Все это вспоминал теперь Игрунька, сидя в лучшем кафе Асунсиона «Испания», против театра, где вчера так хорошо провел время с лейтенантом Гестерштейном.
Под столиком лежал легкий чемодан. Игрунька ехал на кровавый пост генерала Дельгадо, к могилам Гравиера и его жены… Быть может, где-нибудь недалеко от поста есть другая ферма, и там красавица-девушка. И будет день, когда индейцы нападут на эту ферму, и он, лихой tenente Кусков, спасет их… и потом… кто знает, — женится на черноглазой испанке…
Бегут мечты…
Под тентом ресторана тепло, но не жарко. В утренних туманах зеленеет таинственное «чако». Там ягуары, пестрые попугаи, черные туканы с громадными красными носами, золотистые фазаны — «дьяку», красавицы «гарсы», напоминающие цапель, громадные крокодилы в реке Пилькомае и темные тяжелые «карпинго» (carpincho) — водяные свиньи.

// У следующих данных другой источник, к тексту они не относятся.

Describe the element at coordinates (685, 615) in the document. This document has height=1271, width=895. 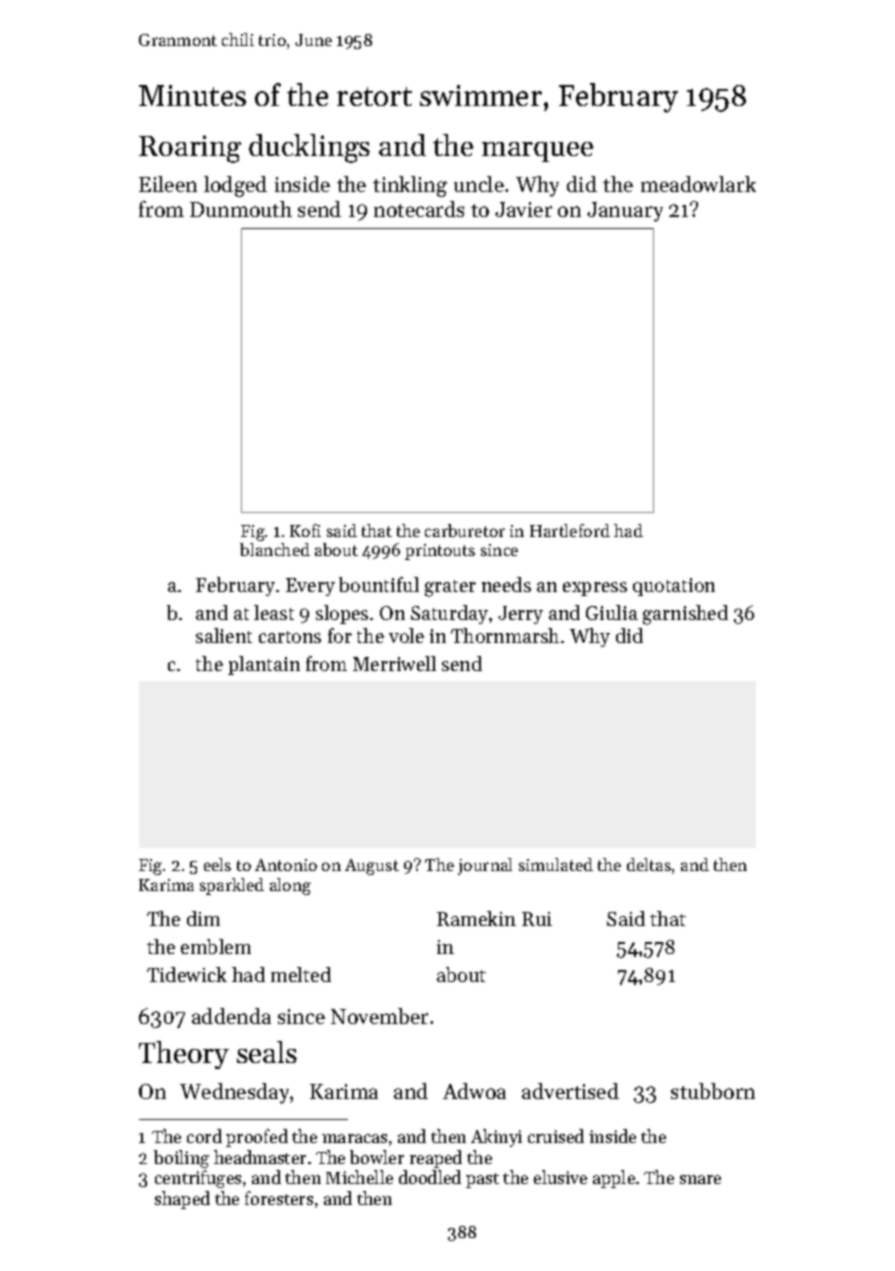
I see `garnished` at that location.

Там еще стоит чудное средневековье, когда звери не боялись человека, когда Колумб шел к этим самым берегам, когда объезжал их Америго Веспуччи и когда страшна, ужасна и полна смертельных мук, кровавой борьбы за существование была жизнь, но была она и красива. Там отец не шел на сына и сын на отца, но брат отстаивал брата.
Озаренный яркими лучами солнца под синим утренним небом, в радостном отсвете белеющего тента, Игрунька действительно казался "сыном белого бога".

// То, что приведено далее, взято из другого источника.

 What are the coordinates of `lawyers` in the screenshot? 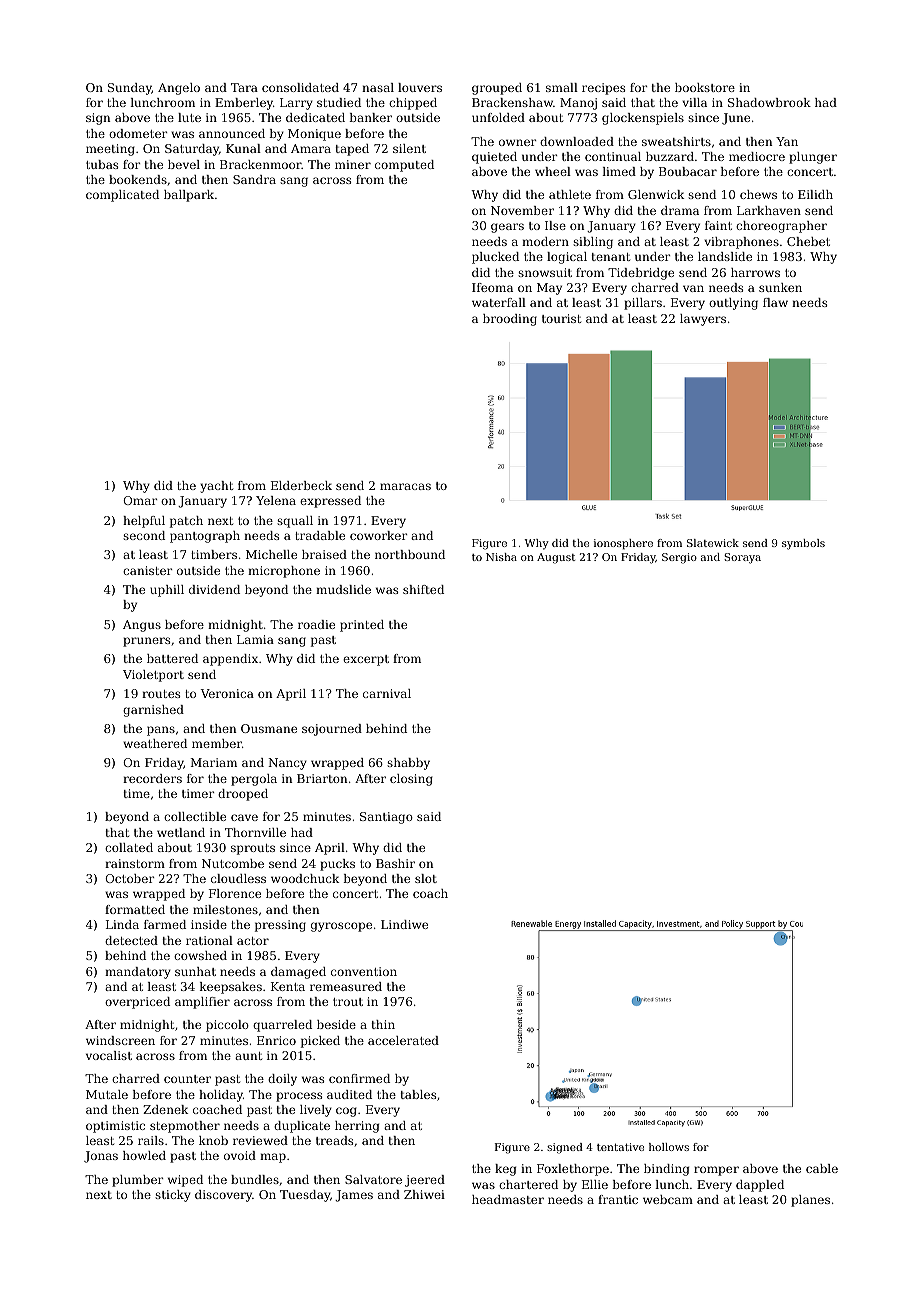 It's located at (703, 320).
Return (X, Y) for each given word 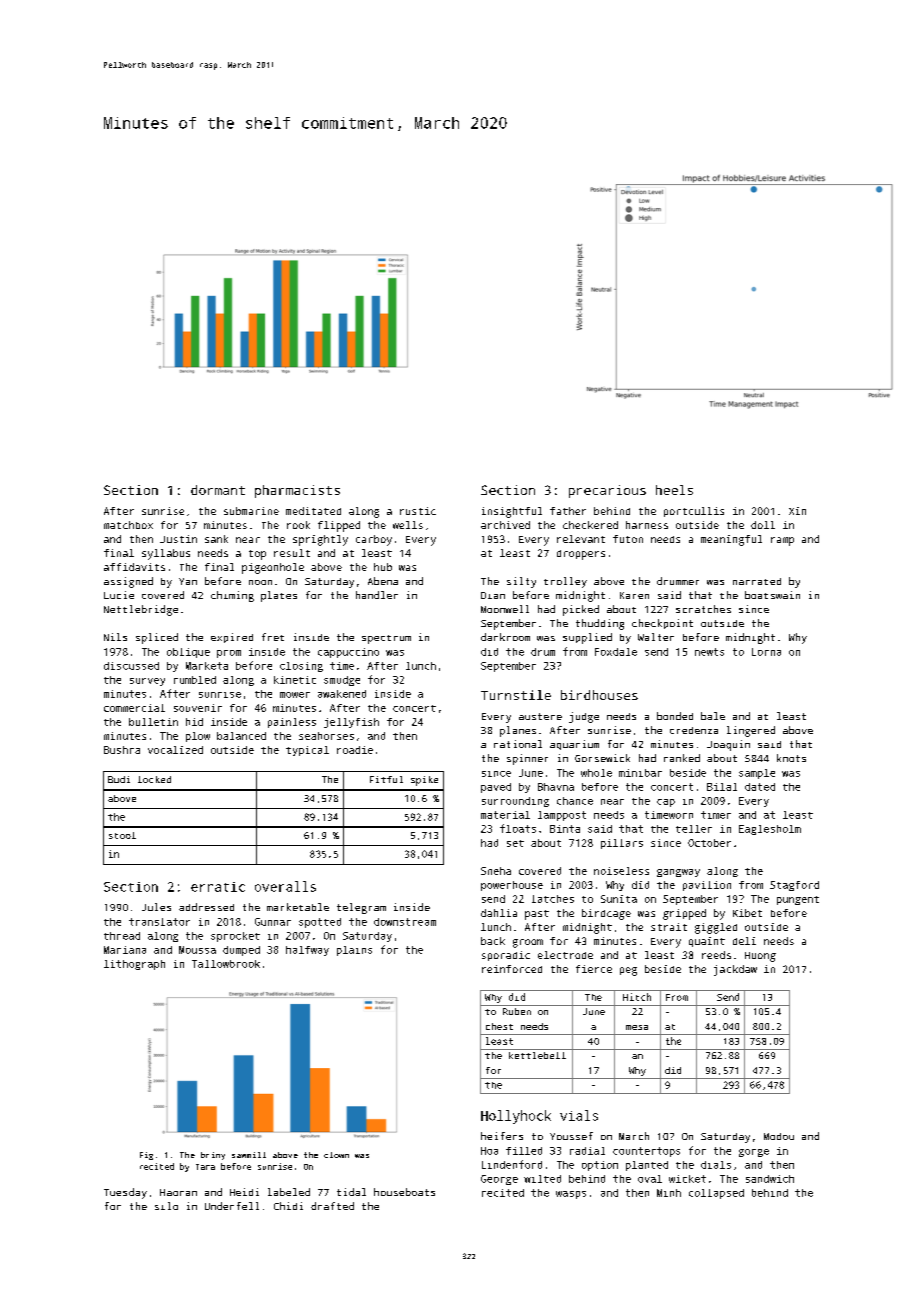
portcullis (694, 512)
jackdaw (735, 970)
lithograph (134, 965)
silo (166, 1206)
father (568, 511)
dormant (218, 490)
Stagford (794, 886)
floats (518, 828)
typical (307, 751)
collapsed (716, 1194)
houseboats (404, 1192)
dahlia (499, 913)
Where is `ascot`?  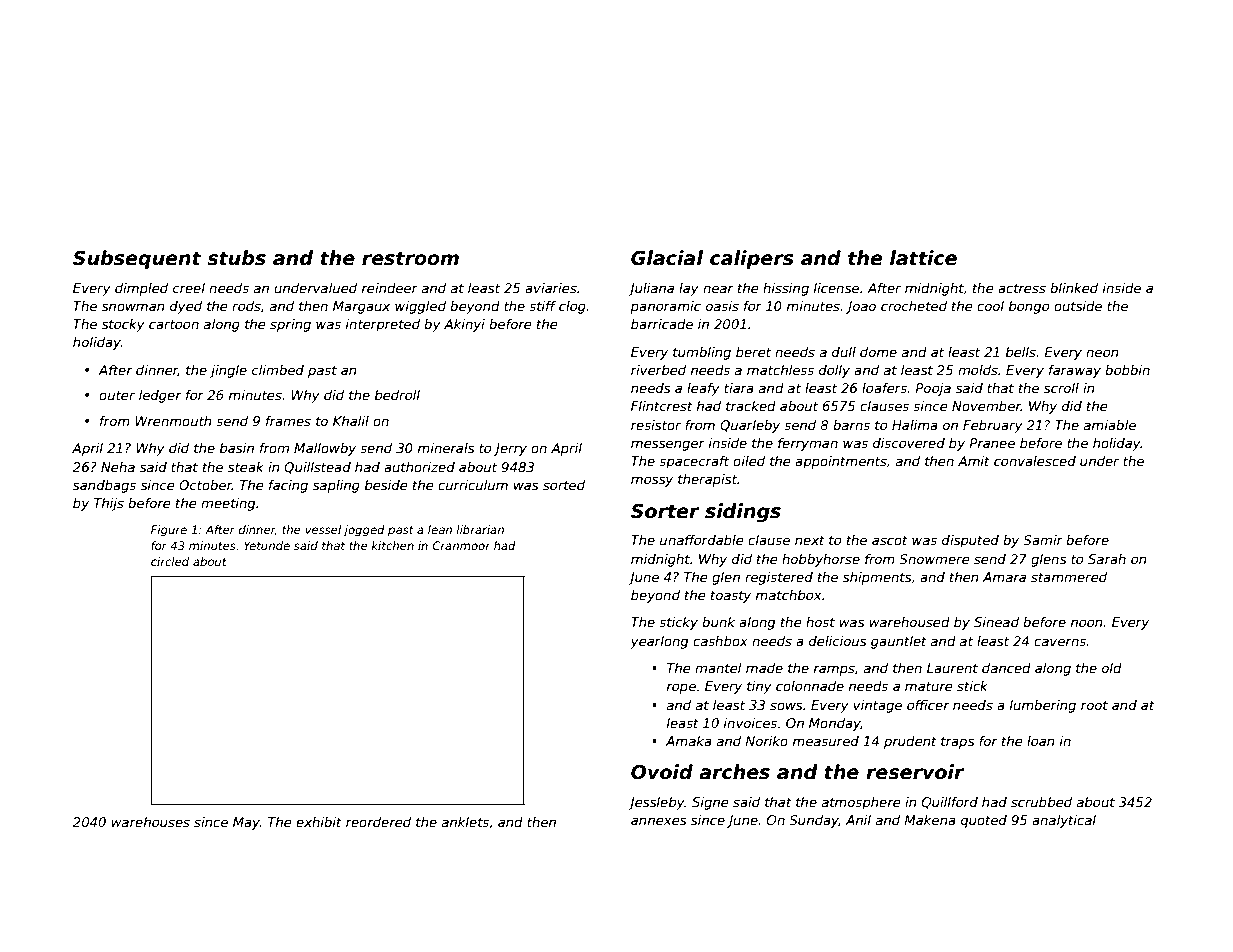 ascot is located at coordinates (890, 540).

И невольно в его голове складывались стихи про самого себя:
И сладки мечты, и богаты,
И в них — и соблазн, и разбой!
Как будто в таверне пирата
Танцует мой стих золотой.
В притонах, где душно и сперто,
Пьет ром одинокий ковбой
И пишет на бочке с опорто
"Любимой" — уставшей рукой.
Как принц, он изящен и стилен,
Красив, как трефовый валет,
И к поясу грозно пришпилен
Блестящей резной пистолет!..
[2]X
Осень 1919 года Липочке давалась особенно тяжело. Выходила, что называется, ребром. Уплотнение квартиры, несмотря на все заступничество Машиного комиссара, постигло и их. Ютились все пятеро в кухне и маленькой столовой. Остальные комнаты были заняты насильно вселенными жильцами — рабочими без работы, жившими на паек и целыми днями игравшими в карты.
Водопровод был испорчен. Ходили за нуждой на двор и, так как квартира Венедикта Венедиктовича была высоко, на пятом этаже, то в прихожей у дверей поставлена была рабочими параша, занавешенная рваной простыней. От этого воздух в квартире был тяжелый: не продохнешь.

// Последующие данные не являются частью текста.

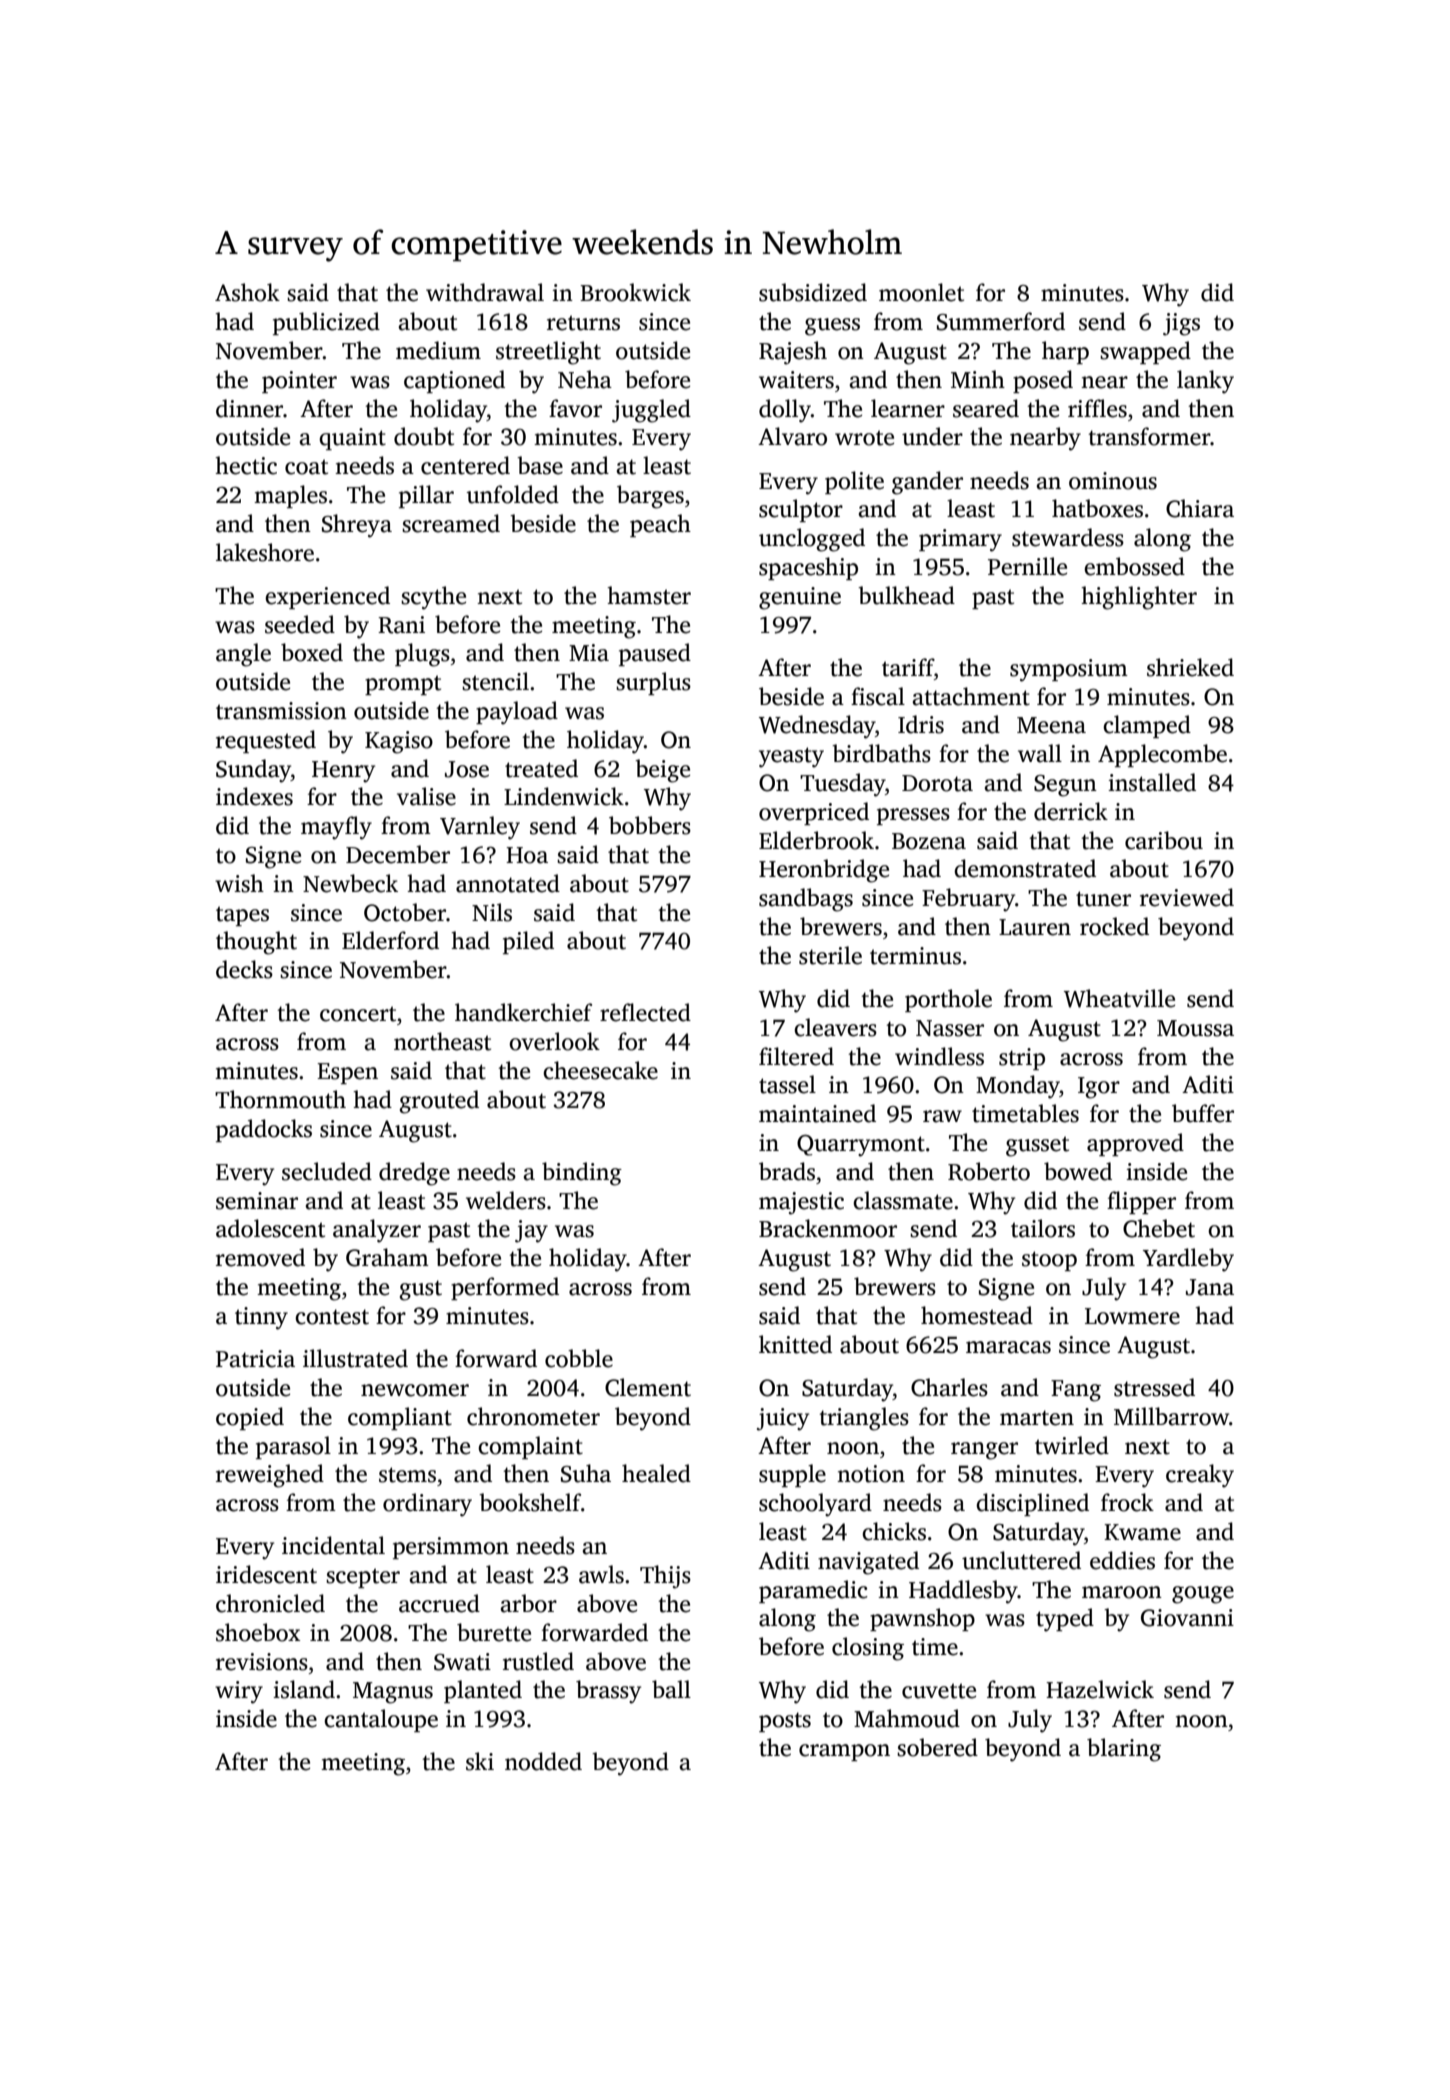  What do you see at coordinates (256, 943) in the page?
I see `thought` at bounding box center [256, 943].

Маша сказала, что она так жить не может и открыто ночевала у своего комиссара. Липочка ахала, охала, но в душе была довольна. Меньше ртов и меньше народу на кухне. На кухне от маленькой печки, устроенной на плите и заботливо обложенной кирпичами, было всегда дымно и пахло чем-нибудь съестным: то пригорелыми желудями, сушившимися на замену кофе, то пресным запахом пареного картофеля, а чаще нудной вонью воблы и селедки.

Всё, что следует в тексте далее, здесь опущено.